> [Trecho original]
╔══

O Brasil pertence aos índios? - Percival Puggina

[como de hábito, estão sempre ocupados em nada nada fazer.]

         Corria o ano 2000 e a nação se preparava para festejar os 500 anos do Descobrimento. Nunca a esquerda foi tão indigenista! Cabral era vaiado nas salas de aula e na mídia
Se aparecesse alguma caravela, seria afundada. 
Aliás, fizeram uma que, de maneira muito suspeita, se recusou a navegar. Em Porto Alegre, o relógio que fazia a contagem regressiva serviu a culto indígena prestado por descendentes de europeus que copiaram performances apaches aprendidas do cinema ianque. Tocaram fogo no relógio, dançaram em torno da fogueira e foram comemorar num restaurante.

Quando escrevi criticando a representação teatral e o incêndio, que contou com proteção do oficialismo petista da época, respondeu-me um padre, reprovando minha posição. O que segue é um extrato dos argumentos que usei na réplica e atende solicitação de leitor do Instagram que, há alguns dias, me pediu informações sobre o tema.

Comecei a carta ao padre alertando para a obviedade tantas vezes mencionada por mim: o fato de o espaço físico do nosso subcontinente já estar povoado não significa que ele não tenha sido descoberto porque, de fato só se descobre o que já existe; o que não existe e passa a existir é criado ou inventado. Os portugueses descobriram algo que lhes era, em todos os seus aspectos, desconhecido.

São raríssimos os casos em que os atuais ocupantes de quaisquer áreas do globo estão nelas e as têm como suas desde os primórdios. Não era diferente aqui, antes de Cabral. As tribos disputavam o litoral, por ser mais aprazível do que o interior. Na Bahia, onde aportaram as caravelas, os tupiniquins haviam expulso os tapuias, nome que significa “índio do mato”.     

No Peru, os Chavins, os Nazcas, os Paracas, os Moches que ocupavam a costa do pacífico no século XVI, foram expulsos ou submetidos pelos Incas. E os astecas, a quantos expulsaram e sacrificaram? 
Que fizeram na Europa e norte da África, ostrogodos, visigodos, suábios, hérulos, vândalos, entre outros? 
Por ser meu interlocutor da época um presbítero, pareceu-me oportuno lembrá-lo de que nem Deus conseguiu que a Terra Prometida estivesse desocupada e disponível para o povo da Aliança quando os israelitas se retiraram do Egito. Rolou sangue, muito sangue.
 
Aliás, é bom que os cristãos devotos desse tão engenhoso quanto inútil revisionismo histórico tenham presente o que aconteceu quando Constantino decretou e impôs o fim da religião do Império Romano
Nunca vi qualquer religioso “progressista” ou conservador, reclamando do que foi feito com a civilização e a cultura romana anterior ao Cristianismo. Coitados! Num canetaço imperial lhes tomaram a fé e os templos. Quantos deuses romanos ficaram ao relento! 
Tampouco vi alguém denunciando a ação evangelizadora e restauradora da civilização empreendida por cristãos junto aos bárbaros na baixa Idade Média.

╚══

> [Pedido escrito 1]
Atualize os registros da linha que contém "The height and width of the screenshot is (819, 1456). At" até o fim deles, trocando "JOURNAL" por "NOTES" e mantendo todo o resto igual.
Os registros não têm relação nenhuma com o trecho.

(Registros de localização de itens)
╔══

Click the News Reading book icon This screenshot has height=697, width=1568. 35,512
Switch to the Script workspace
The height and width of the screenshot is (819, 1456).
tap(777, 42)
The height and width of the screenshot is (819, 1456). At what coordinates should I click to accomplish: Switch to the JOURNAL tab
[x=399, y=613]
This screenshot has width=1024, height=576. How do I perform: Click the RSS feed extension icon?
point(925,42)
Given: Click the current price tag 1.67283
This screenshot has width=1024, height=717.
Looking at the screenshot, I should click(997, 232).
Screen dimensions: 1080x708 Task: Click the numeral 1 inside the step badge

╚══

> [Pedido escrito 2]
Diga se cada afirmação concorda com o trecho sobre o Descobrimento, respondendo sim ou não e citando as palavras decisivas: (a) Na Bahia, os tupiniquins tinham expulsado os tapuias. (b) O relógio da contagem regressiva em Porto Alegre foi preservado. (c) O padre aprovou a posição do autor.

> [Resposta 1]
The height and width of the screenshot is (819, 1456). At what coordinates should I click to accomplish: Switch to the NOTES tab
[x=399, y=613]
This screenshot has width=1024, height=576. How do I perform: Click the RSS feed extension icon?
point(925,42)
Given: Click the current price tag 1.67283
This screenshot has width=1024, height=717.
Looking at the screenshot, I should click(997, 232).
Screen dimensions: 1080x708 Task: Click the numeral 1 inside the step badge

> [Resposta 2]
(a) Sim: "Na Bahia, onde aportaram as caravelas, os tupiniquins haviam expulso os tapuias".
(b) Não: "Tocaram fogo no relógio".
(c) Não: "respondeu-me um padre, reprovando minha posição".